The report only shows information about the current update and the previous update
The update status graphs only report on the latest update
If you operate a series of update rings with delays then you will never see high levels of compliance on the graph
The screenshot above was taken on the day that new updates were released, which makes the graph look horrible. The average senior manager would see the report and demand immediate action because updates are not being installed.
I needed a simplified dashboard that shows an accurate picture of real-world compliance for reporting to senior management. The screenshot below is from a custom workbook that uses the Update Compliance data in the Log Analytics workspace to compile a management friendly snapshot. This dashboard replaced an Excel spreadsheet and cut an hour of workload a week on compiling management reports.
Key features include
A graph of compliance in N, N+1, N+2, Older that reflects delays with ring deployments
Breakdown of the OS build versions
Breakdown of the Feature Update versions
The N, N+1, N+2 graph requires some additional data that is not present in Update Compliance. I created a custom table in Log Analytics to allow a KQL query to enrich the data on the fly. A simple PowerShell script needs to be run whenever new updates are released to update the custom table.

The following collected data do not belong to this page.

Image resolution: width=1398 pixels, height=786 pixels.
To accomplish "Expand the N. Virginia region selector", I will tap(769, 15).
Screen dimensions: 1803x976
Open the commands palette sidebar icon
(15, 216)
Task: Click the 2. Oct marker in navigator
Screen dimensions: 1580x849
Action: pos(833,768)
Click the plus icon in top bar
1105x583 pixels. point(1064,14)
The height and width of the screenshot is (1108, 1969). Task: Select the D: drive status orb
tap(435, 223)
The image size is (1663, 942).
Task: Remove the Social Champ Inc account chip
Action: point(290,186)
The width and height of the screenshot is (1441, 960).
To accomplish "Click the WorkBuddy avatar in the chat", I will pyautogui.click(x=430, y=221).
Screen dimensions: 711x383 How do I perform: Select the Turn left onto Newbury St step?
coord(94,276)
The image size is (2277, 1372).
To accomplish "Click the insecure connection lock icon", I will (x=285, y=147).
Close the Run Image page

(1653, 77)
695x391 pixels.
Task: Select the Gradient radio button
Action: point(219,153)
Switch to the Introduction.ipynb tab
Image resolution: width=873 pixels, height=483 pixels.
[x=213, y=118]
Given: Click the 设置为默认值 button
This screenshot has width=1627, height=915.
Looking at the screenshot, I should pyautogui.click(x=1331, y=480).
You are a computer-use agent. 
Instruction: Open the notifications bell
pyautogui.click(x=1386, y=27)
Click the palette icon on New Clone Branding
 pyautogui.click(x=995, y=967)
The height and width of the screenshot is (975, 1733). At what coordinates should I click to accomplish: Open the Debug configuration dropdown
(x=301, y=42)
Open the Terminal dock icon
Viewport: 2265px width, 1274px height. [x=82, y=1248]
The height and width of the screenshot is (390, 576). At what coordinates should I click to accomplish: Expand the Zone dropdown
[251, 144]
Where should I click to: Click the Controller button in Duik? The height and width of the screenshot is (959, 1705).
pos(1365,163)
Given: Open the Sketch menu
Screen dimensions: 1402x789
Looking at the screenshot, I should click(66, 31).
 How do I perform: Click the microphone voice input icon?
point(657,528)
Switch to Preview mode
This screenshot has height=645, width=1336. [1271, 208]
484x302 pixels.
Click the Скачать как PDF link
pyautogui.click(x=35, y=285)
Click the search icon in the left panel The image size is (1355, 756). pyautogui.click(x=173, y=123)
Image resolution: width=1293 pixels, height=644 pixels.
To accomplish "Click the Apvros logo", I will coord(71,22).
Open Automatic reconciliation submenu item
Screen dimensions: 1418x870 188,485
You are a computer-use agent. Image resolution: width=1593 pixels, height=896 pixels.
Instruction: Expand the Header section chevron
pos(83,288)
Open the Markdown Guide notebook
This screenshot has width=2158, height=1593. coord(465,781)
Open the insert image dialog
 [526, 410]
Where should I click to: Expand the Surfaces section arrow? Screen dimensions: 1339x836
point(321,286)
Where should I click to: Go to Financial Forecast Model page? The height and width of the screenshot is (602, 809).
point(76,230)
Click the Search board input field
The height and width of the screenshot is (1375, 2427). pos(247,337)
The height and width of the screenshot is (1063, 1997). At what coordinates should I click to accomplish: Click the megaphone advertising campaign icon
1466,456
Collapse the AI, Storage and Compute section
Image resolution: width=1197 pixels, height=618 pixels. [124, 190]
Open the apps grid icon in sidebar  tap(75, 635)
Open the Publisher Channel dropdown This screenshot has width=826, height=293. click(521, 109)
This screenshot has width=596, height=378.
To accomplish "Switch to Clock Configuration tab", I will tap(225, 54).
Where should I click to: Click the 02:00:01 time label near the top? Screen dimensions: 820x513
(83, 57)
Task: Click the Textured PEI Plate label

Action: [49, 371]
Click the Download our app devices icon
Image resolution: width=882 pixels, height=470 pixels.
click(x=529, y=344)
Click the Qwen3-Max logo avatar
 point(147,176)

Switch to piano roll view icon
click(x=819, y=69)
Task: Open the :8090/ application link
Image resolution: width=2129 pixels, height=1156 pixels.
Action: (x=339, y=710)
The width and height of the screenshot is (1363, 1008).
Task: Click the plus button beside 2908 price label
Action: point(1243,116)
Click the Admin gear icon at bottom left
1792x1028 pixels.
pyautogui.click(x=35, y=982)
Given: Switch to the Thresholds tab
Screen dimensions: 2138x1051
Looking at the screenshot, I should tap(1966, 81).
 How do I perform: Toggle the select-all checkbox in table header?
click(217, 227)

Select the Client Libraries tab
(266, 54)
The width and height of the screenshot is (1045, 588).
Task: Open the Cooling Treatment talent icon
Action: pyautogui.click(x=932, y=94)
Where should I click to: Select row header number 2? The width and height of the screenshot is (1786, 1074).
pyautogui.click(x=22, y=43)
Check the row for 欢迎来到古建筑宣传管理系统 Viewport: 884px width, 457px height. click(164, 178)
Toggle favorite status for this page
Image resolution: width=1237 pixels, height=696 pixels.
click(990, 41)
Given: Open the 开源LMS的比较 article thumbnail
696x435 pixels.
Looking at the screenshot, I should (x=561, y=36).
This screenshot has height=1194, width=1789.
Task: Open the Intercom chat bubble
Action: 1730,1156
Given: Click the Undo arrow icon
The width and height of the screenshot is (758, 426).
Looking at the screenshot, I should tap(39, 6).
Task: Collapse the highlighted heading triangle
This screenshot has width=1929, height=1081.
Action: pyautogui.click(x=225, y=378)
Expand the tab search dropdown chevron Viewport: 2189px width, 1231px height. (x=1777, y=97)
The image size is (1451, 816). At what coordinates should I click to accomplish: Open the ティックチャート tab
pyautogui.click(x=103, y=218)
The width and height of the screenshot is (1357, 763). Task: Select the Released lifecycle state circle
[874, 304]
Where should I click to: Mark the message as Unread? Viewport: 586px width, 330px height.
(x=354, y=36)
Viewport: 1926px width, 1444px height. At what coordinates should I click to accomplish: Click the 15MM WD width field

I would like to credit Peter Van Der Woude for inspiring my dashboard. I borrowed his idea for a dashboard and re-used some of the queries he wrote. Peter’s original article can be found here [LINK].
The dashboard and the PowerShell script can be found in my GitHub repository [LINK].
Setting up the Enrichment Data
Carry out the following steps to add the enrichment data to your Log Analytics workspace.
Download the Set-CUVersions.ps1 PowerShell script and the JSON configuration file from GitHub. You will need to update the JSON file periodically when Windows Updates are released. The JSON in the repository is for the updates released up-to January 2022 (I may add updated JSON files occasionally in future).
Logon to portal.azure.com and open your Log Analytics Workspace. Click on Agents management. Make a note of the Workspace ID and Primary key.
Edit the Set-CUVersions.ps1 PowerShell script. Update the $LogAnalyticsWorkspaceID and $LogAnalyticsSharedKey values with the values from your Log Analytics workspace.
Run the PowerShell script using the following command to upload the data from your JSON file.
Set-CUVersions.ps1 -VersionFile <JSON file>
It takes about an hour for Log Analytics to create a custom table. Wait for a while to allow the data you uploaded to be processed. The queries use the most recent data so running the script multiple times will have no negative impact.
Deploying the Dashboard
Carry out the following steps to deploy the dashboard to your Update Compliance Log Analytics workspace.
Download the Update Compliance Snapshot.workbook file from GitHub.
Logon to portal.azure.com and open your Log Analytics Workspace. Click on Workbooks then click the New button.
Click on the Advanced editor button on the top bar of the editor.
Replace the contents of the gallery template with the contents of the Update Compliance Snapshot.workbook file and click Apply.
Save the workbook then click Done Editing. Share the workbook with your colleagues and send screenshots to your Information Security Manager.